1930s American light aircraft family

The Stout Skycar is a series of four one-off American light aircraft of the 1930s.

==Development==
William Bushnell Stout was a prolific designer of road vehicles and aircraft, including the Ford Trimotor series. He was founder of the Stout Metal Airplane Division of the Ford Motor Company and in 1931 designed the Skycar which was specified for easy handling and provided with automobile-style comfort. Single examples of four variations on the basic design were produced between 1931 and 1944.

The Skycar I was first displayed at the spring 1931 Detroit Show. The aircraft was a two-seat high-wing monoplane, accommodating the occupants in tandem layout. It had an all-metal steel-tube frame covered with corrugated metal skin. Centre-line nose and tail-wheels plus a standard landing gear were fitted. The rear fuselage was constructed from an open framework carrying a single fin and rudder, inside which was located the rear pusher engine. The Sky Car was displayed with a Moorhouse engine (Alfred Moorhouse of Detroit, assignor to Packard Motor Car Company). Fuel was carried in two tanks in the leading portion of the central section of the engine housing, from where it was fed by gravity to the engine. At a later date the aircraft was fitted with twin booms carrying the single fin and rudder (see photo of preserved aircraft). The aircraft featured balanced pivoting outboard wingtips rather than ailerons. Stout attempted to design a simple aircraft that would have controls similar to early model Fords including the ignition switch and the starter button. Stout planned to build the Sky Car (i.e. its original name was "Sky Car" but various newspaper and magazine articles spelled it "Skycar") and sell it at the price of a moderately priced car (approximately $2000) if mass-produced in numbers.

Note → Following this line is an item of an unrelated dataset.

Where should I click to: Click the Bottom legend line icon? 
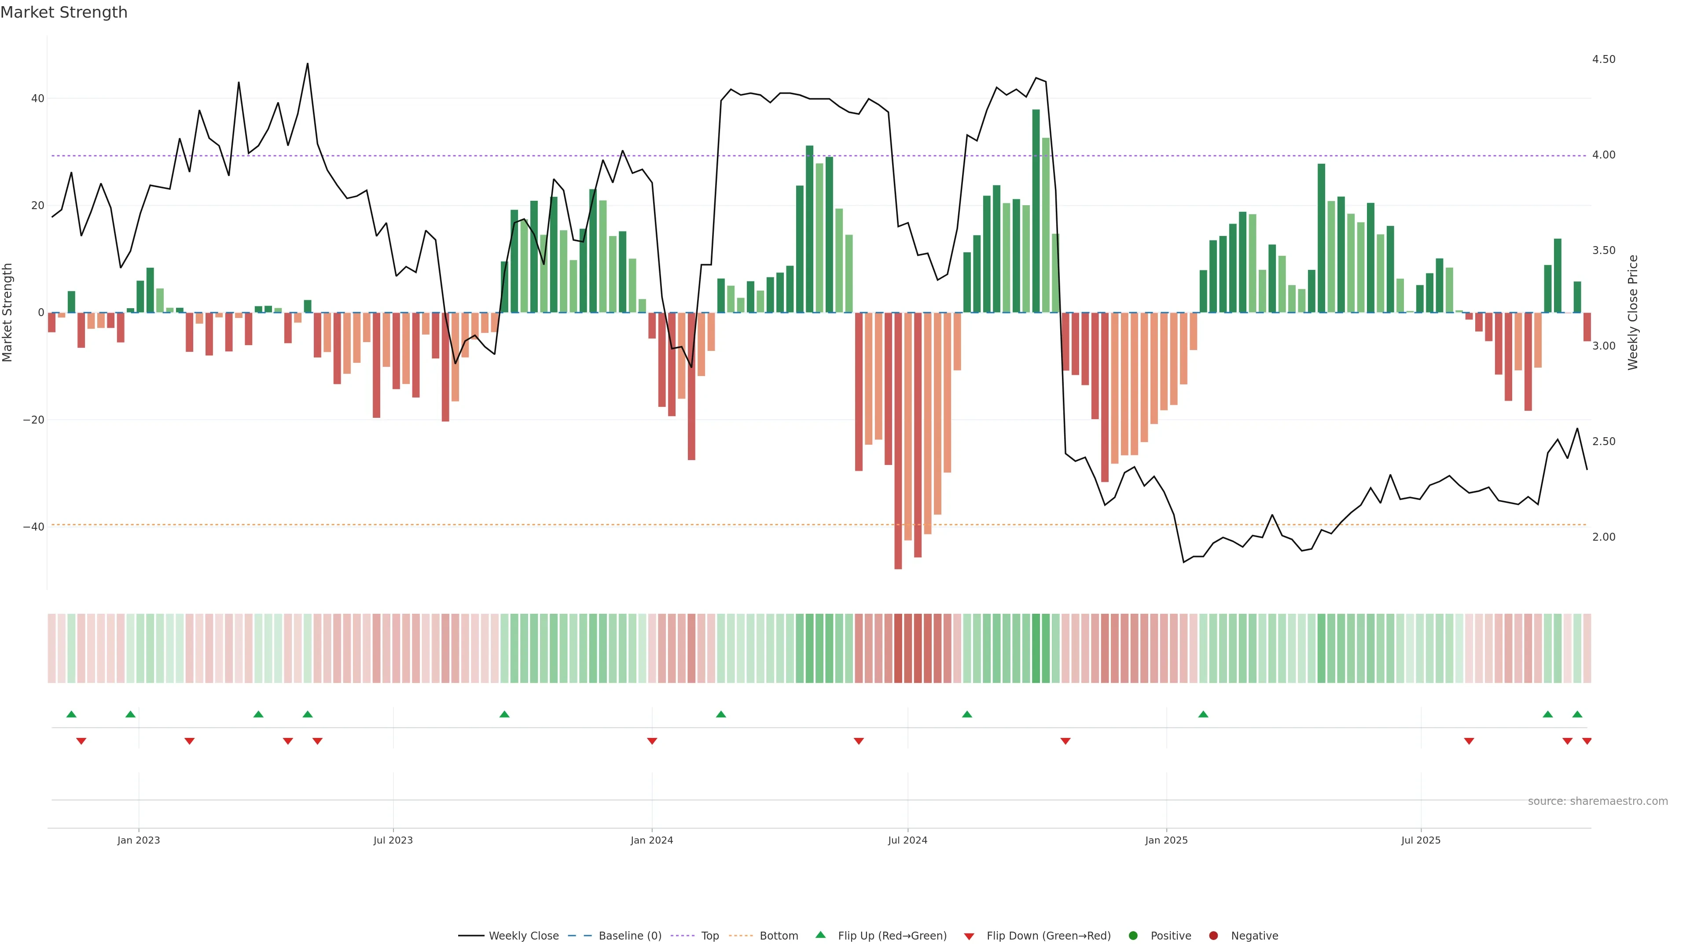click(741, 936)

The Skycar II of 1941 was a higher-powered version utilising stainless steel construction and twin tail booms. The four-wheel landing gear was intended to facilitate a later rebuild to roadability which never occurred. It was built with support from Fred Fisher of General Motors.

The Skycar III of 1943 had a higher-powered Lycoming engine to enable operation at higher gross weight, but was otherwise similar to the Skycar II.

The Skycar IV of 1944 was also known as the Spratt-Stout Model 8 and the Convair 103. It was similar to the Skycar III with twin tail-booms, but fitted with twin fins and rudders.

==Operational history==

The Skycar I, sometimes referred to as the Model 11-W. It was flown as a personal aircraft by Stout for several years and was later donated to the Smithsonian Institution. It is on display in the National Air and Space Museum at Dulles Airport Virginia.

The Skycar II was evaluated by the United States Army Air Forces (USAAF) as the XC-65 light transport. It was destroyed in a hangar fire circa 1942.

The Skycar III was tested by the USAAF as the XC-107.

==Variants==

Data from:-Aerofiles: Stout
- Skycar I
  75 hp Michigan Rover R-267 pusher engine, later 90 hp Warner Junior. (1 built)
- Skycar II
  90 hp Franklin O-200 pusher engine. Gross weight 1550 lbs. (1 built)
- Skycar III
  125 hp Lycoming O-290 pusher engine. Gross weight 1825 lbs. (1 built)
- Skycar IV
  90 hp Franklin 4ACG pusher engine, later 125 hp Lycoming O-290C. (1 built)

- Weick W1
  Fred Weick of NACA, with permission, built his own aircraft based roughly on the Skycar for safety and control tests. The tested features were later applied to his ERCO Ercoupe design.